Brano proposto:
******************************
Richelieu era allora primo ministro di Francia. Fu lui, attraverso i suoi emissari, che attizzò in Inghilterra il fuoco della ribellione. In seguito, quando la corte di Francia si accorse che i materiali dell'incendio erano sufficientemente combustibili e che le fiamme erano a buon punto, allora non giudicò più conveniente aizzare gli inglesi contro il loro sovrano; al contrario, essa offrì la propria mediazione fra il principe e i suoi sudditi, e tenne con la famiglia reale in esilio le relazioni diplomatiche prescritte dalla decenza, p. 264.

In sostanza, però, Carlo non trovò a Parigi alcun aiuto, e non gli furono nemmeno prodigate molte cortesie, pp. 170, 266.

Si vide la regina d'Inghilterra, figlia di Enrico IV, tenere il proprio letto a Parigi in mezzo ai suoi parenti, per la mancanza di legna da riscaldamento, p. 266.
******************************
Materiale fornito:
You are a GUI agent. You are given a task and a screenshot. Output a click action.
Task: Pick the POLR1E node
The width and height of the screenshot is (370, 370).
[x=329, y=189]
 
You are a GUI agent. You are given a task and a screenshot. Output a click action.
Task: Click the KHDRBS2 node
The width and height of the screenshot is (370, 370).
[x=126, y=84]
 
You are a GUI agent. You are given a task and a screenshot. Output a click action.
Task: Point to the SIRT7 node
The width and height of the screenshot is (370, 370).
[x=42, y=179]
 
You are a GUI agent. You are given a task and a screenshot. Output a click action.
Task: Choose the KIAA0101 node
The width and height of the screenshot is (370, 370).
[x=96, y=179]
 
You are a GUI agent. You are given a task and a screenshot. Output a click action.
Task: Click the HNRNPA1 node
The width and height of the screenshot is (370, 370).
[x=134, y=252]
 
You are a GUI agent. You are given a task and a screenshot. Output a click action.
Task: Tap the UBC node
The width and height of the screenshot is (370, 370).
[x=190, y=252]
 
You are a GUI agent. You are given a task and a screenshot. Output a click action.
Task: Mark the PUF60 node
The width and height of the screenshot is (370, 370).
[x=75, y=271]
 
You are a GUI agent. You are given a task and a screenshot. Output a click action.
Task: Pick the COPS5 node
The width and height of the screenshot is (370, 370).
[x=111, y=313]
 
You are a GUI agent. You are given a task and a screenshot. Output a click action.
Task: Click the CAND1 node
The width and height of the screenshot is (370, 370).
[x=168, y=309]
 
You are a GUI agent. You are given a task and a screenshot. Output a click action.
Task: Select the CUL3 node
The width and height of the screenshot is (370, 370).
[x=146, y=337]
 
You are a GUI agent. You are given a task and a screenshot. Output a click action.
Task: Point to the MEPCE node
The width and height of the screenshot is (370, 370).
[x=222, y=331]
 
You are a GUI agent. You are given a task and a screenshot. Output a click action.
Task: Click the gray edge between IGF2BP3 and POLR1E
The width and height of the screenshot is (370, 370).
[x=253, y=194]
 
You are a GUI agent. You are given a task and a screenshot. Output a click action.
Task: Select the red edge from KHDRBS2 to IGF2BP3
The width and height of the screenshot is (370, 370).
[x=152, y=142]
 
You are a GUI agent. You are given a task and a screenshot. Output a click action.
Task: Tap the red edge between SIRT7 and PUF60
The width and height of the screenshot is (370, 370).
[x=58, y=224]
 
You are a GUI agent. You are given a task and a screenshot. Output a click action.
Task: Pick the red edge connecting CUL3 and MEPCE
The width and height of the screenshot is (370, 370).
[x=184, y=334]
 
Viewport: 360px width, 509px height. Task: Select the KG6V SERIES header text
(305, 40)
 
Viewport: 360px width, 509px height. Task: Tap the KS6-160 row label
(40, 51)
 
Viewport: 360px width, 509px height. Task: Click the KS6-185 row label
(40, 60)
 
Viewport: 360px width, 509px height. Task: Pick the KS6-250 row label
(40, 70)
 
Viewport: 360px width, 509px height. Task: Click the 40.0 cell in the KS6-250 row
******************************
Consegna: Trascrivi per intero il brano su Richelieu e la famiglia reale inglese, senza cambiare nulla. Per rispondere basati soltanto sul brano.

Risultato atteso:
Richelieu era allora primo ministro di Francia. Fu lui, attraverso i suoi emissari, che attizzò in Inghilterra il fuoco della ribellione. In seguito, quando la corte di Francia si accorse che i materiali dell'incendio erano sufficientemente combustibili e che le fiamme erano a buon punto, allora non giudicò più conveniente aizzare gli inglesi contro il loro sovrano; al contrario, essa offrì la propria mediazione fra il principe e i suoi sudditi, e tenne con la famiglia reale in esilio le relazioni diplomatiche prescritte dalla decenza, p. 264.

In sostanza, però, Carlo non trovò a Parigi alcun aiuto, e non gli furono nemmeno prodigate molte cortesie, pp. 170, 266.

Si vide la regina d'Inghilterra, figlia di Enrico IV, tenere il proprio letto a Parigi in mezzo ai suoi parenti, per la mancanza di legna da riscaldamento, p. 266.